Aim -
Find every line in the items below that contains the string "height" and copy each of those lines. Case counts.

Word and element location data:

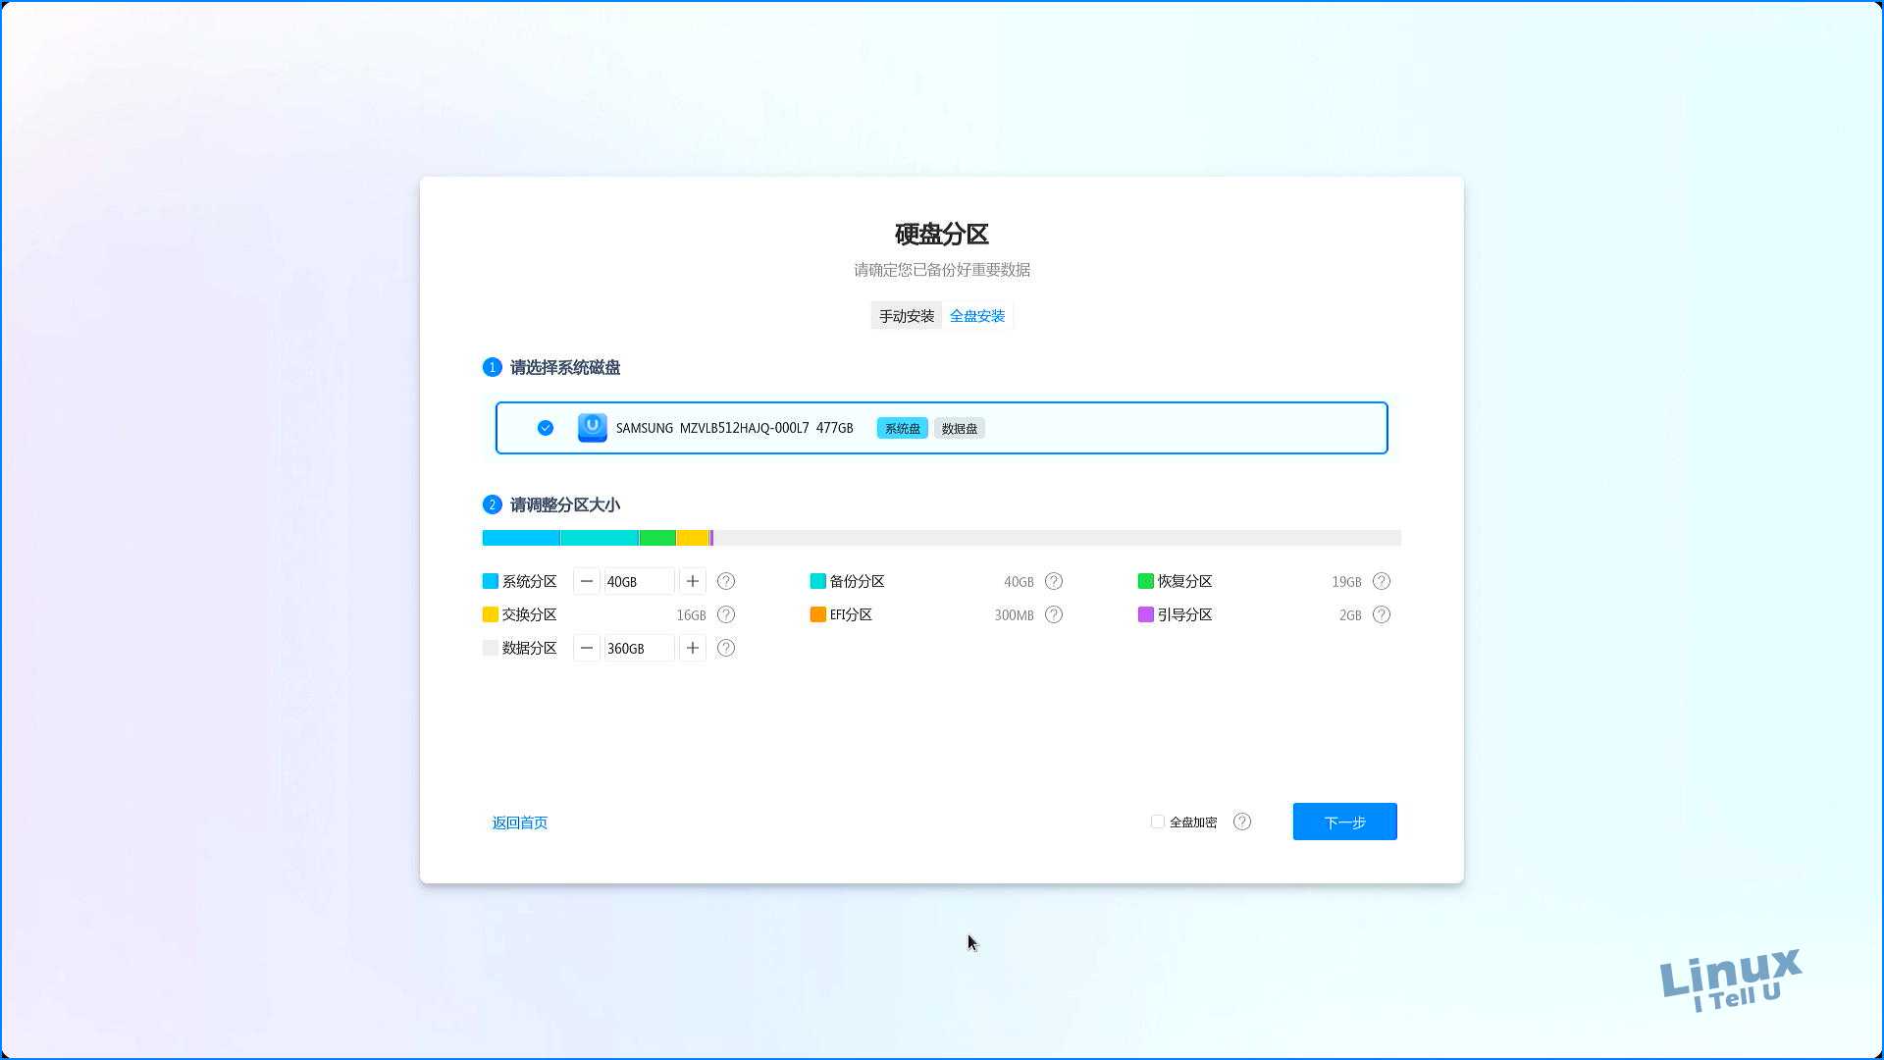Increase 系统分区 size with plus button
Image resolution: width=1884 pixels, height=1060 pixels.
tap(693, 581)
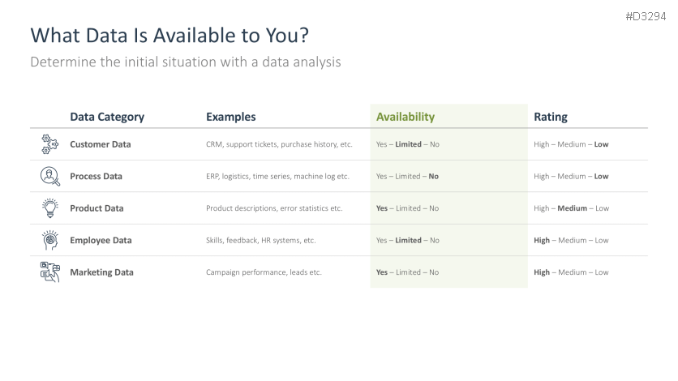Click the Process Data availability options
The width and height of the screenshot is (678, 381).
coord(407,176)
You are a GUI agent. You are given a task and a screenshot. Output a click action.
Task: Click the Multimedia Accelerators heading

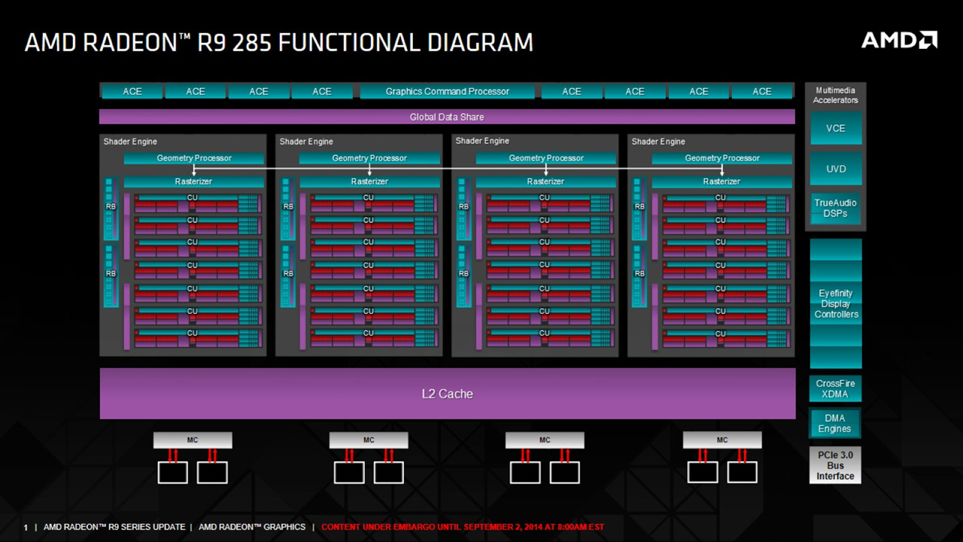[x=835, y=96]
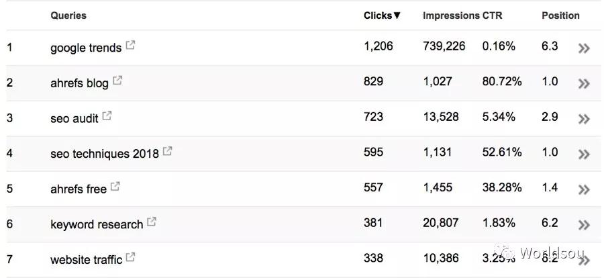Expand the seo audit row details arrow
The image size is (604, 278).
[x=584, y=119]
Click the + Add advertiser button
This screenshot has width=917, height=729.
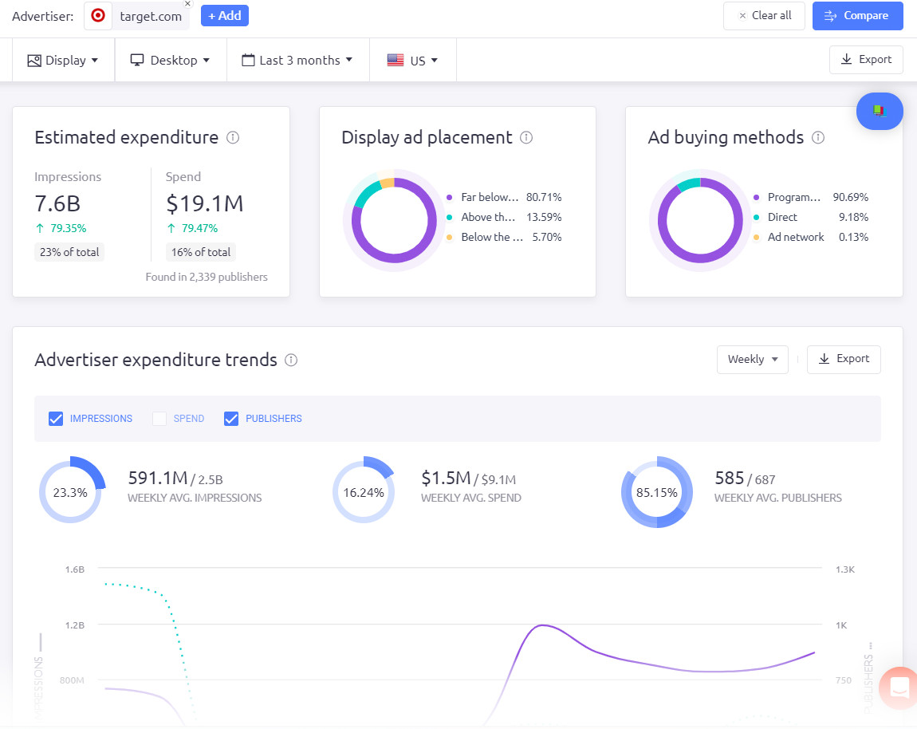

Exercise result -
Image resolution: width=1884 pixels, height=1060 pixels.
The width and height of the screenshot is (678, 381).
This screenshot has width=917, height=729.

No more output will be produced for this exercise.